= Aim 1 =
Summarize the piece on aligning yourself while writing a book in two sentences.
= Aim 2 =
In the piece on aligning yourself while writing a book, what rises up and keeps us from moving into the beauty of what we're capable of?

= Extract to read =
- - -

Aligning Yourself in Writing Your Book

The practice of writing, as with any art, is not only about getting better at it and producing more of it until the project feels done.

It’s also about practicing how you are with yourself along the way, your ability to recover from a wrong note and to recognize the glint of gold in your pan and go further with it (mixed metaphors and all).

Coming into Rhythm

It’s really too bad that, so often, when we want to bring forth something wonderful in writing a book,

all these niggly, unkind, self-doubting thoughts and feelings rise up—as if their authority is actually based on something—

and keep us from moving into the beauty of what we’re capable of in light of who we really are.

It would be so much better if we could take some deep breaths, feel the steady rhythm of our heartbeat, let go of impossible agendas for ourselves, and just . . . listen inside—

“What’s that? What’s that you’re saying?” (or maybe whispering). “You’re suggesting I write about this experience to start things off? You want me to settle into a deeper strata and bring forth whatever I find there?”

- - -

= Source excerpt =
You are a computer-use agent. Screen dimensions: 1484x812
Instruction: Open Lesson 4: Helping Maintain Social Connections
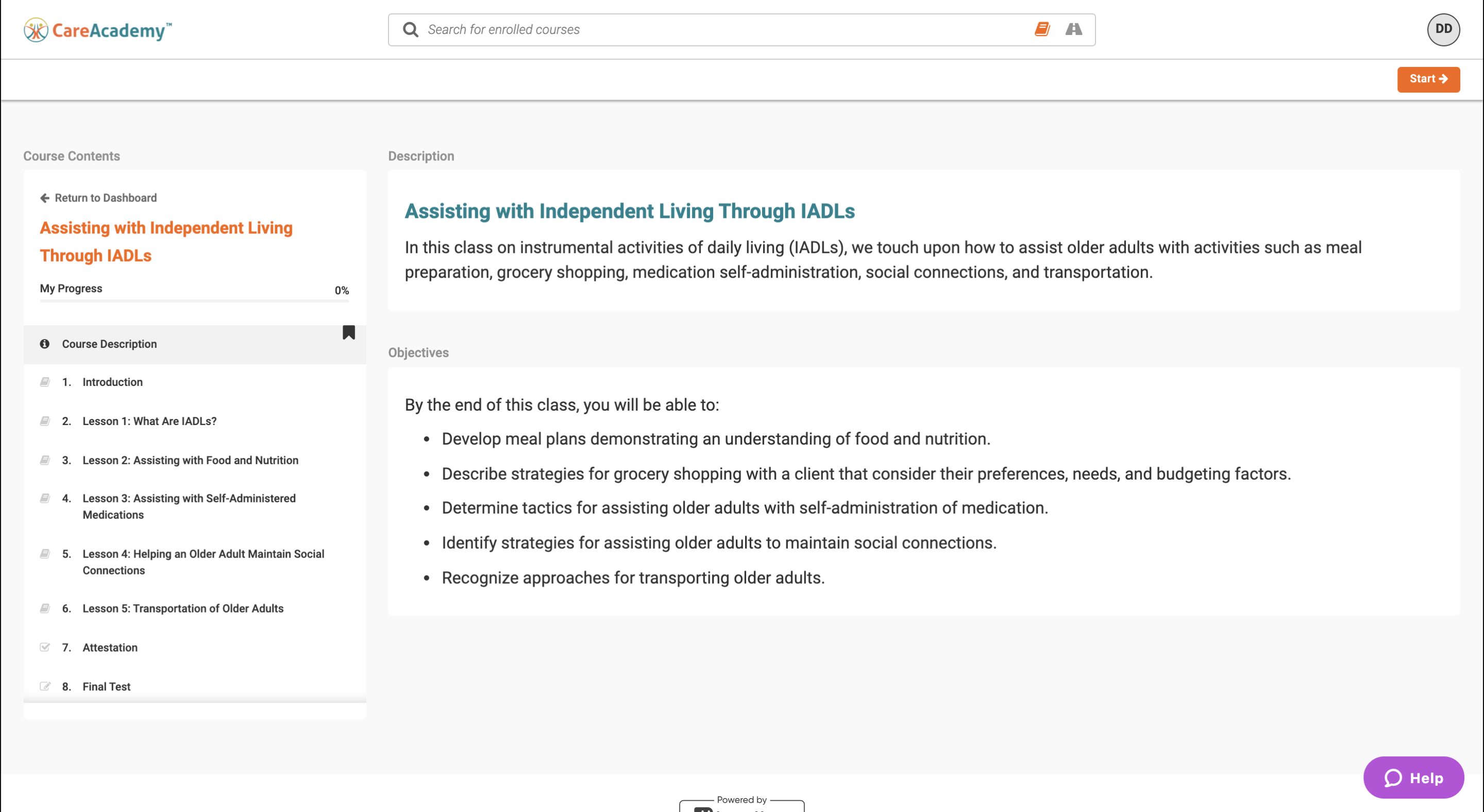(x=203, y=562)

- - -

= Exercise output 1 =
Writing, like any art, is about more than getting better and producing more: it also means practicing how you are with yourself, recovering from a wrong note, and recognizing something valuable and going further with it. Self-doubting thoughts often rise up and keep writers from what they are capable of, and it would be better to breathe deeply, let go of impossible agendas, and listen inside.

= Exercise output 2 =
Niggly, unkind, self-doubting thoughts and feelings.